Si sa che Cuba non gode di buona stampa in Italia e in genere nell’Occidente capitalistico. Un po’ per l’intramontabile astio degli Stati Uniti, che a oltre cinquant’anni di distanza dalla Rivoluzione ancora non si rassegnano di aver perso la loro principale colonia, un po’ per la spocchia degli occidentali, onestamente convinti che il resto del mondo debba imparare da loro le sacre leggi del mercato, della democrazia e della libertà.

Sono all’Avana da quasi una settimana oramai, per accompagnare la troupe cinematografica che sta realizzando le riprese per il film The Cuban Wives, diretto dal giovane regista Alberto Dandolo, sulle famiglie dei Cinque eroi cubani, che verrà presentato a partire da novembre in tutti i principali festival cinematografici internazionali. La storia è quella, che vi ho già raccontato su questo blog, dei cinque agenti inviati in Florida per infiltrarsi nei gruppi terroristici che preparavano attentati contro Cuba, agenti arrestati quasi tredici anni fa, condannati per crimini inesistenti e ancora in carcere negli Stati Uniti.

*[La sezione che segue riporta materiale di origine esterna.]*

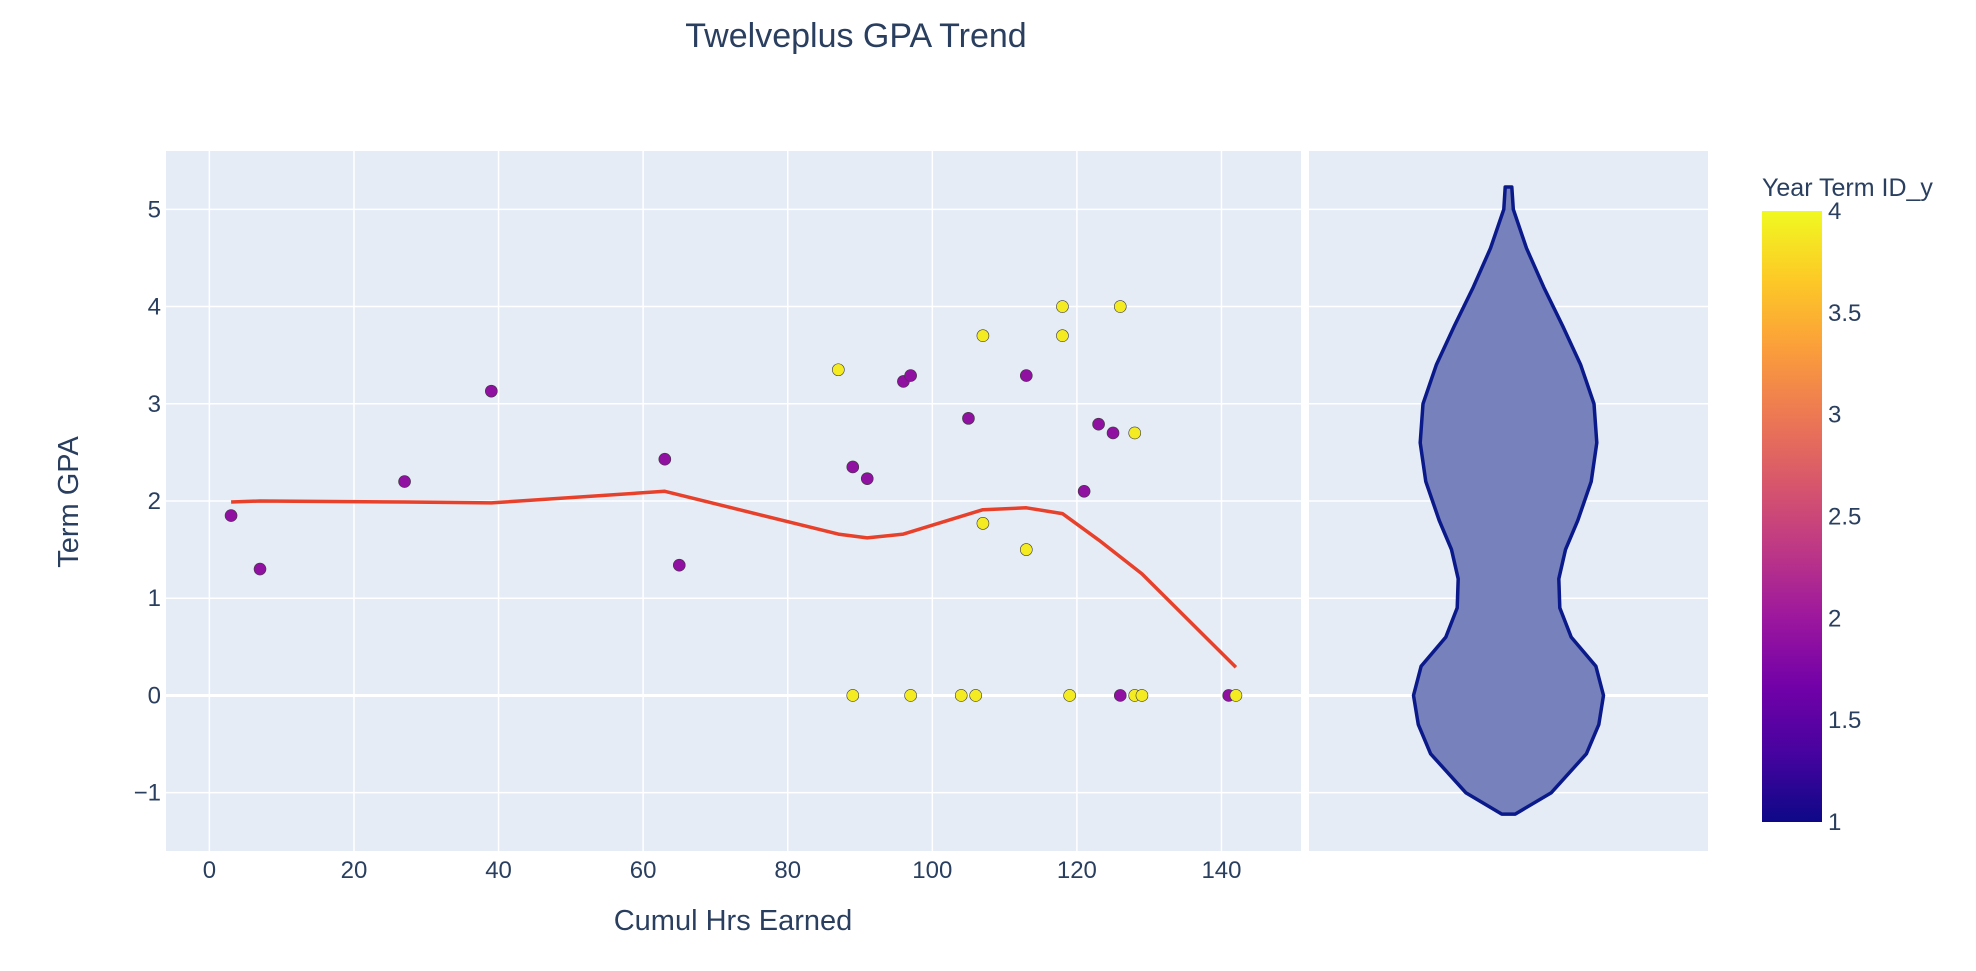 The image size is (1976, 971). I want to click on colorbar-tick-label: 4, so click(1834, 212).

Ne ho approfittato per tornare qualche giorno, per la sesta volta nella mia vita, in quella che già Cristoforo Colombo descrisse come la più bella delle terre. Ma la bellezza di Cuba non è solo nei suoi incomparabili paesaggi e nel blu intenso del suo cielo. Quello che colpisce è la tranquilla e fiera dignità della gente, che sa di appartenere a un Paese che da oltre cinquant’anni ha recuperato il sacro valore dell’indipendenza nazionale. Un Paese che, pur essendo piccolo, insulare e sottoposto a un vero e proprio accerchiamento da parte della massima potenza mondiale, ha garantito una vita degna ai suoi oltre dieci milioni di abitanti e dato al mondo un grande contributo sul piano politico, scientifico, culturale ed umanitario.

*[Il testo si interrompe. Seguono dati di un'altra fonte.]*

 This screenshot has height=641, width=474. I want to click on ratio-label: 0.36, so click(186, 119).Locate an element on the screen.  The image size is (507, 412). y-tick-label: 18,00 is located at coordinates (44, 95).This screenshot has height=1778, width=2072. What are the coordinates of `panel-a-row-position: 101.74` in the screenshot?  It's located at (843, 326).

Da questo ultimo punto di vista basti menzionare gli oltre ottomila medici che prestano servizio internazionale nelle situazioni più difficili, dal Pakistan ad Haiti. Le statistiche, come quelle relative alla lunghezza della vita media, e i riconoscimenti ottenuti da organizzazioni internazionali come l’Unesco e l’Oms ci dicono che la qualità della vita a Cuba è alta. La criminalità pressochè assente, a poche decine di chilometri di distanza dal Messico e dal Centroamerica oggi purtroppo vittima della piaga del narcotraffico.

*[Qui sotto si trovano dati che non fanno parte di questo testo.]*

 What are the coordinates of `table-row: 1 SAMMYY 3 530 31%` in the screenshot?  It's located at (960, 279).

L’ultimo congresso del Partito comunista cubano ha promosso una serie di mutamenti per far fronte alla crisi economica che colpisce tutto il mondo e dare spazio alla piccola imprenditorialità e alla proprietà individuale della casa e delle automobili, un aggiustamento necessario per realizzare quella grande sintesi che oggi appare indispensabile dopo i fallimenti del socialismo reale e quelli, in mezzo ai quali ci troviamo ora, del capitalismo reale. La sfida è importante: conciliare l’indipendenza nazionale con la libertà di espressione, e la soddisfazione dei diritti fondamentali con un certo margine per la libera impresa, migliorando la rivoluzione nel pieno rispetto dei suoi principi di fondo.

Ma si può essere ottimisti, perché il pensiero rivoluzionario, a Cuba, ha profonde e antiche radici autoctone, simbolizzate dalla figura di José Marti. Se si vuole nutrire ancora, nonostante tutto, un po’ di fiducia nell’umanità oggi a rischio per guerre e disastri ambientali, bisogna oggi guardare a questa isola, piccola ma grandissima da un punto di vista morale, e stare al suo fianco, senza se e senza ma, con l’umiltà necessaria per poter essere, se serve, anche critici, nella misura e nel modo giusti.